Le perovskiti possiedono tutte le carte per rivoluzionare la produzione dei pannelli fotovoltaici e la giovane fisica polacca Olga Malinkiewicz è uno dei pionieri della ricerca intesa a far materializzare i vantaggi economici di questo materiale a basso costo. L’obiettivo è chiaro – essere la prima a brevettare un processo di fabbricazione su scala industriale. Olga ha conseguito la laurea triennale presso la Facoltà di Fisica dell’Università di Varsavia, ha poi continuato gli studi nella spagnola Valencia, dove ha terminato il dottorato di ricerca. Qui si è imbattuta nella perovskite e le ci sono volute solo poche settimane per sviluppare celle solari costituite da film sottili di questo cristallo inorganico. Nel maggio 2014 è tornata in Polonia, ha fondato la società Saule Technologies e ora sta conducendo la sua attività di ricerca presso il laboratorio di elettronica stampata e pannelli fotovoltaici del Centro Ricerche di Wroclaw EIT +.

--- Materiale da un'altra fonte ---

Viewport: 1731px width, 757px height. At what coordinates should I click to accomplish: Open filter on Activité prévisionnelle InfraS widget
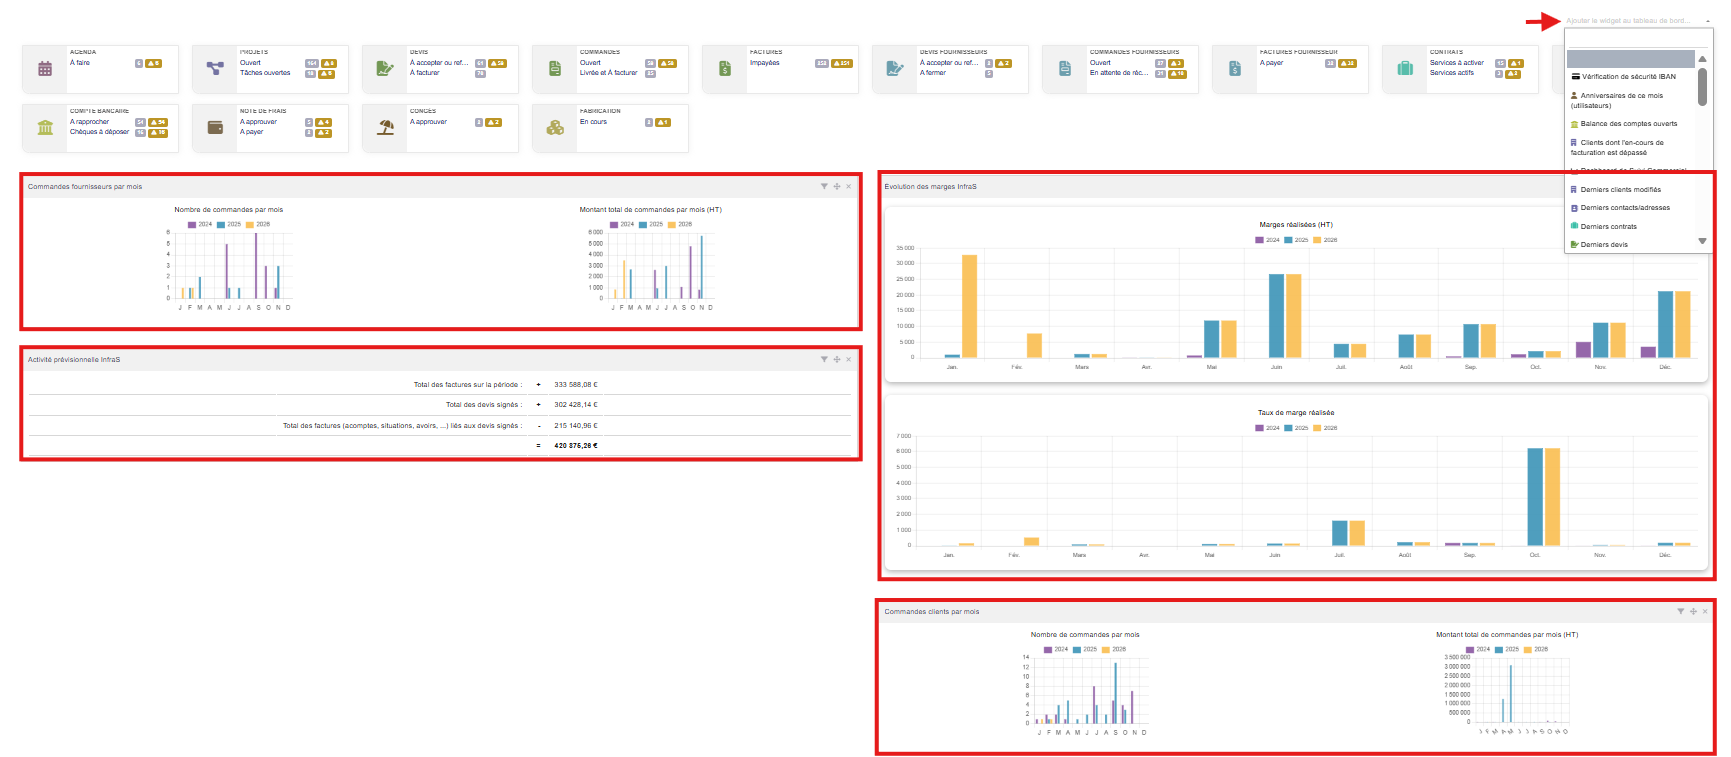pyautogui.click(x=824, y=360)
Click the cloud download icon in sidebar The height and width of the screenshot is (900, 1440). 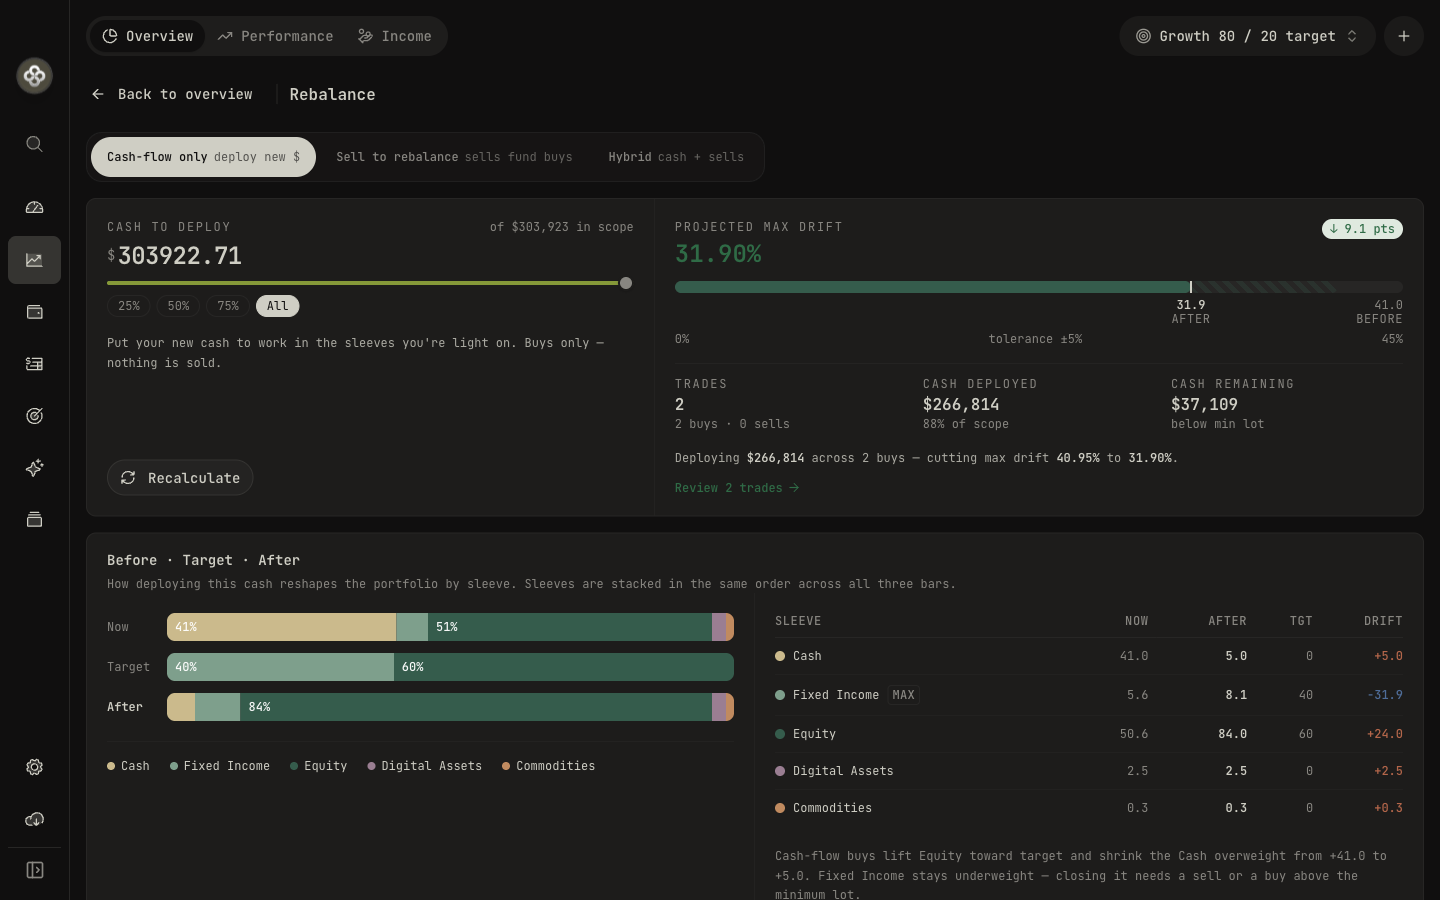coord(34,819)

La perovskite in sè non è affatto una novità. Trattasi di un minerale con struttura cristallina scoperto già nel 1839 nei monti Urali. Eppure solo di recente fisici e chimici hanno deciso di applicarne le funzionalità nella realizzazione di celle fotovoltaiche. Uno dei precursori in tale campo è Michael Grätzel, a capo del Laboratorio di fotovoltaico del Politecnico di Losanna, e inventore di una cella in cui un colorante (le antocianine) svolge la funzione della clorofilla. Quando Grätzel ha invitato l’Università di Valencia ad unirsi alle sue ricerche, Olga Malinkiewicz ha trovato un modo per aggirare la cottura delle piccole lastre di vetro a 500 °C. La sua innovazione consiste infatti nella realizzazione di celle solari che necessitano di trattamenti semplici a basse temperature – la ricetta ideale per dei costi di produzione altamente contenuti.Ho deciso di modificare la composizione chimica della perovskite, così da  poterla comodamente depositare allo stato liquido su una pluralità di superfici e supporti flessibili” – spiega Olga. La scoperta è stata brevettata e le sue celle a film sottile descritte nella rivista Nature Photonics. A marzo dell’anno scorso ha ricevuto il premio Photonics21 dalle mani di Neelie Kroes, vicepresidente della Commissione Europea. A settembre a citare la fisica polacca è stata l’autorevole Nature, un mese più tardi Olga finisce sulla copertina dell’edizione polacca di Forbes, che la celebra chiamandola “Il nuovo Edison polacco”. Da qualche mese a questa parte Olga collabora con il Centro Ricerche di Wroclaw, il fiore all’occhiello quanto a ricerca scientifica nel capoluogo della Bassa Slesia. “I brillanti risultati scientifici raggiunti da Olga Malinkiewicz, accompagnati da un altrettanto promettente modello di business, ci hanno convinto a contribuire allo sviluppo del progetto portato avanti da Saule Technologies” – spiega Tomasz Gondek, vicepresidente dell’EIT+.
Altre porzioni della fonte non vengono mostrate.